From the television commercials, "Bruce Almighty" looks like Jim Carrey's big return to the kind of broad physical comedy he made his name with.
And it is - until about two-thirds of the way through, when it turns into a very special episode of "Touched by an Angel."
The tone turns from wacky to preachy with the speed of a lightning bolt from the heavens, which makes the film's marketing seem downright disingenuous. I half expected Kirk Cameron to show up and save the world from the apocalypse, again.
You have to have seen the commercials - they're on so frequently, they practically have their own cable channel - and they divulge the movie's every sight gag.
Carrey, as Buffalo TV reporter Bruce Nolan, receives the powers of God (Morgan Freeman) after suffering a crisis of faith, and uses them to part his tomato soup as if it were the Red Sea and give his girlfriend (Jennifer Aniston) bigger breasts. He makes fire hydrants explode and blows wind up a hot woman's dress for sheer amusement. And - ho, ho, get this! - he makes his naughty dog pee in the toilet, standing up on his hind legs.
Not that funny the first time - not that funny the 666th time. But the slapstick fits Carrey like a glove - or rather, like "The Mask," which "Bruce Almighty" alludes to when Bruce tosses out a casual "All righty, then."
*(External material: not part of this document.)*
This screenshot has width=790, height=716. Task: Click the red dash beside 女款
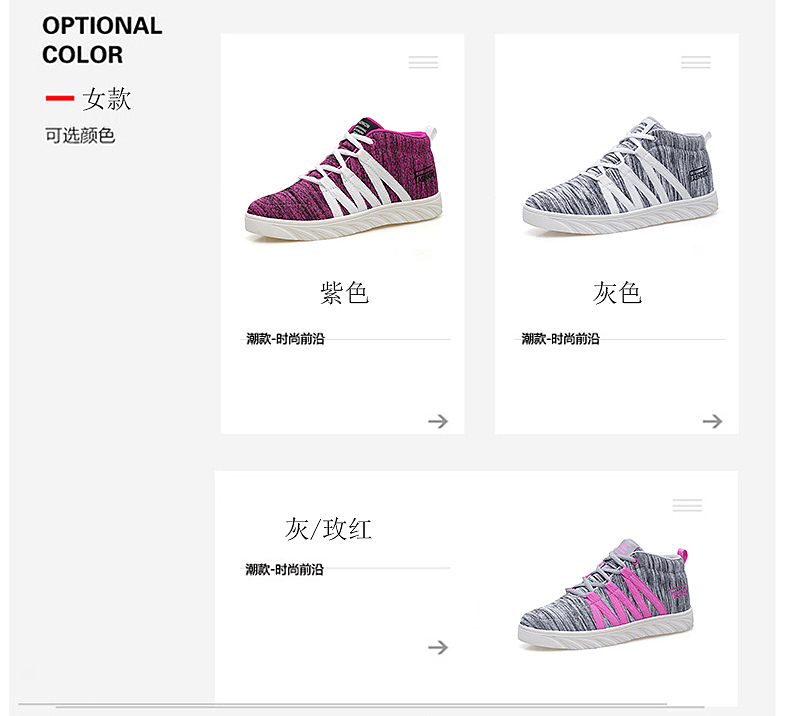click(60, 99)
Following Carrey's disappointing dramatic turn in "The Majestic" - his most recent attempt to be Taken Seriously As An Actor, in the tradition of "The Truman Show" and "Man on the Moon" - he's back doing what he does best, doing what his audiences love.
But then Tom Shadyac, who directed Carrey in "Ace Ventura: Pet Detective" and "Liar Liar," abruptly shifts the film's tone. Bruce also must deal with the burdens of playing God, which entails hearing people's prayers. That's fine, because it makes sense, but one quibble: The voices come to him selectively, when in theory, they should bombard him all the time.
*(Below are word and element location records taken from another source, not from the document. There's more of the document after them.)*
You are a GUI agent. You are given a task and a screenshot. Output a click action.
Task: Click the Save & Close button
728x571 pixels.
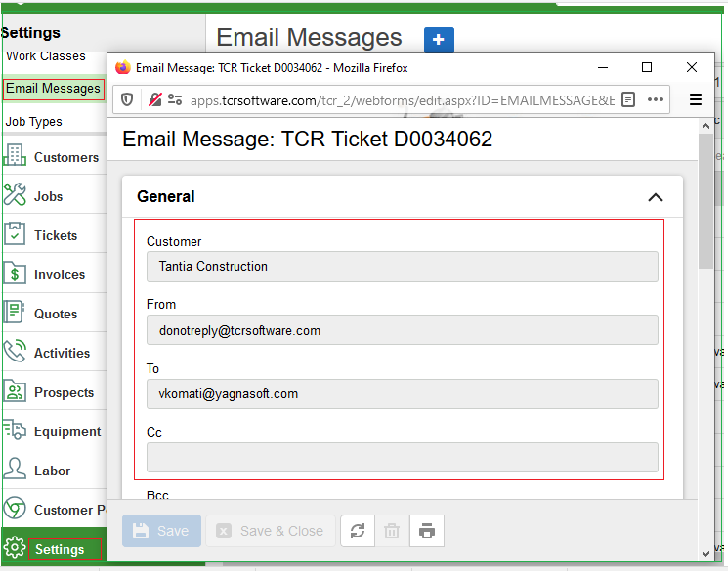tap(270, 531)
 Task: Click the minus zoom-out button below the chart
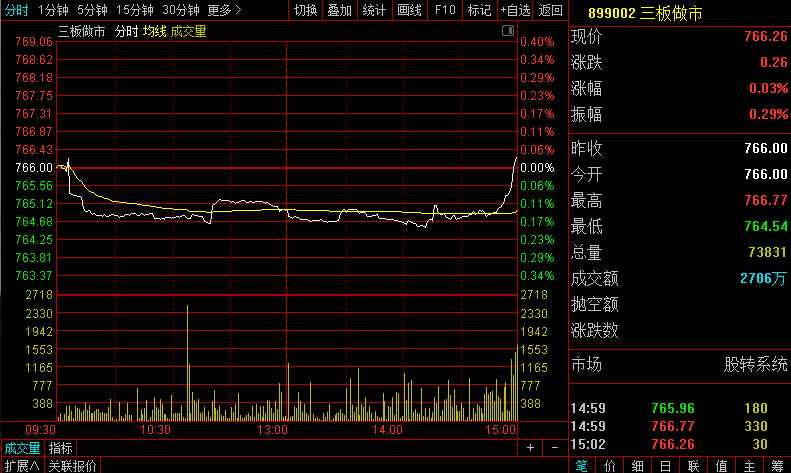(553, 447)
One of the people he hears praying is his girlfriend - named Grace, naturally - who lies awake in bed at night sobbing, "Dear God, give Bruce strength." Later, Bruce falls to his knees in the pouring rain and cries out to God, "I surrender to your will!" It's all too heavy and heavy-handed to serve as a message with any real meaning.
Among the most grievous sins: The film wastes Aniston in the role of the supportive girlfriend, when she proved last year with "The Good Girl" that she's capable of doing so much more.
Freeman brings his typical stately presence - and to be fair, seeing him as God in "Bruce Almighty" is far preferable to the loose-cannon colonel he played earlier this year in the nightmarish "Dreamcatcher."
But even he couldn't keep this lapsed Catholic from praying that the film would end.